А сколь силушки надо, терпенья адского, чтобы весточки дождаться! Почты в хуторе нет. В Бродовской почта, в станице. И привозит ее оттуда поселковый атаман один раз в месяц, когда срок подойдет солдаткам пособие выдавать на детишек.
Кестер Иван Федорович почаще в станице бывает, но берет лишь свою почту — с хуторской не связывается. Ему и газеты приходят, и даже журнал — «Нива» называется. И письма с фронта Иван Федорович получает регулярно, а что в них Александр, сын его старший, пишет — никому то неведомо. Только похвастался как-то перед мужиками, что сын его, ушедший на войну прапорщиком, произведен в подпоручики и скоро поручиком станет.
Бабы хуторские да и мужики поселкового атамана ждут с трепетом, с затаенным дыханием: и радость может он привезти, и горе великое. Кое-кому привозил уже. Насупится этак, взглядом в землю вперится и подаст неподъемно тяжелую весточку. По хутору в тот день бабий вой разливается. Голосят и свои, и чужие. Мужики чернее ночи бывают, слова лишнего от них не дождешься.

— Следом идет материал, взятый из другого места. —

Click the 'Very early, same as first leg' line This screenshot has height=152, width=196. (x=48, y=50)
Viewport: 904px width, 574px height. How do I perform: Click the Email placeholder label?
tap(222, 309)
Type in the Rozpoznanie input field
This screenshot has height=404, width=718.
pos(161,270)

Это уж потом, как схлынет первое ошеломление, через неделю порою, начнутся толки, пересуды, прикидки, потому как любого такая бумажка посетить может.

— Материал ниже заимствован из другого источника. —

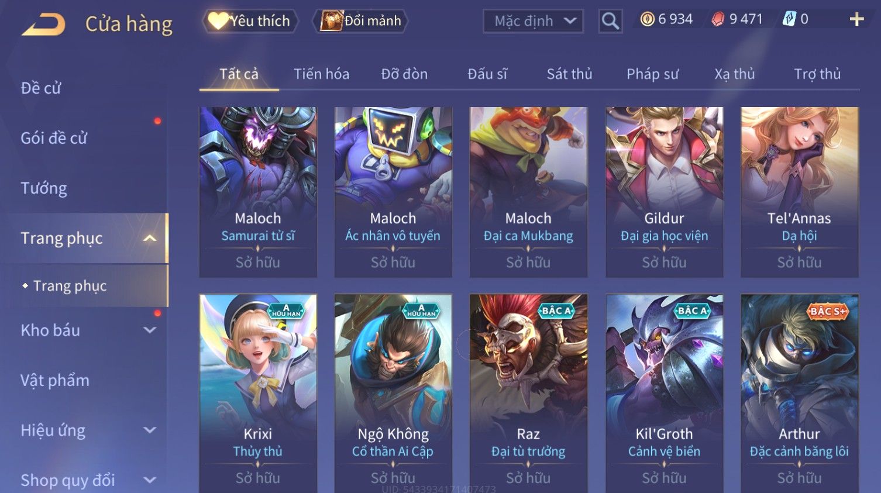881x493 pixels.
Task: Tap the gold coin balance icon
Action: [647, 19]
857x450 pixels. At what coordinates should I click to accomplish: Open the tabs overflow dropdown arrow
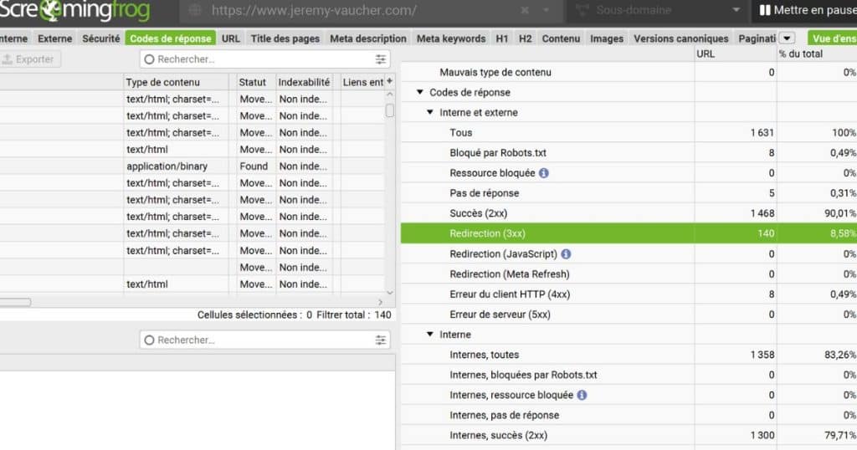click(x=787, y=38)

3Осенью пятнадцатого года Колька Кестер поступил в восьмой последний, класс Троицкой мужской гимназии. В хуторе все знали, что учится Колька плохо. Может быть, по тупости природной, а может, лень его одолела. Знали это потому, что Иван Федорович не скрывал своей нелюбви к младшему сыну, наказывал его постоянно, а случалось, ругал принародно. В действительности Колька учился не хуже других, а даже лучше многих одноклассников. Только вот с дисциплиной никак не клеилось. Если бы он к тому же еще и учился плохо — давно бы вытурили его из гимназии. И не однажды грозились исключить, но всякий раз гроза постепенно утихала, и опять приходили веселые деньки.
От души потешались над нелюбимыми учителями гимназисты, а урок закона божьего был, пожалуй, самым веселым. Вел его отец Досифей, маленький попик — с лица тощий, кончик тонкого розового носика вперед подался, бровей почти нет, веки вокруг серых зрачков постоянно красные. Лысину на макушке тщательно зачесывал, но она предательски проглядывала сквозь жиденькие волосы, заплетенные сзади в две жалкие косички.

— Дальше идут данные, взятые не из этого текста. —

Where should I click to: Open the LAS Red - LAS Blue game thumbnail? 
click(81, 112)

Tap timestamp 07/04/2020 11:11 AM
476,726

Но было у отца Досифея небольшое брюшко — этакий рахитный пузырек, — оно и придавало попику степенность и важность, оттого любил он постоянно поглаживать свой животик.
На час закона божьего Досифей являлся в белой ризе. На молитву поп становился впереди класса и не имел права обернуться или даже оглянуться на молящихся послушников до конца молитвы. Этим-то и пользовались гимназисты. В спину попа летели огрызки соленых огурцов, моркови, яблок, грецкие орехи, смятые бумажки, предварительно смоченные чернилами, так что Досифеева риза сзади уже не отстирывалась и не отпаривалась. Зато спереди сверкала она безукоризненной чистотой. Это и не давало покоя гимназистам.
В хмурый октябрьский денек все-таки посетила кого-то светлая мысль. Перед часом закона божьего добыли ребята из печной трубы жирной сажи и густо смазали ею дверные ручки.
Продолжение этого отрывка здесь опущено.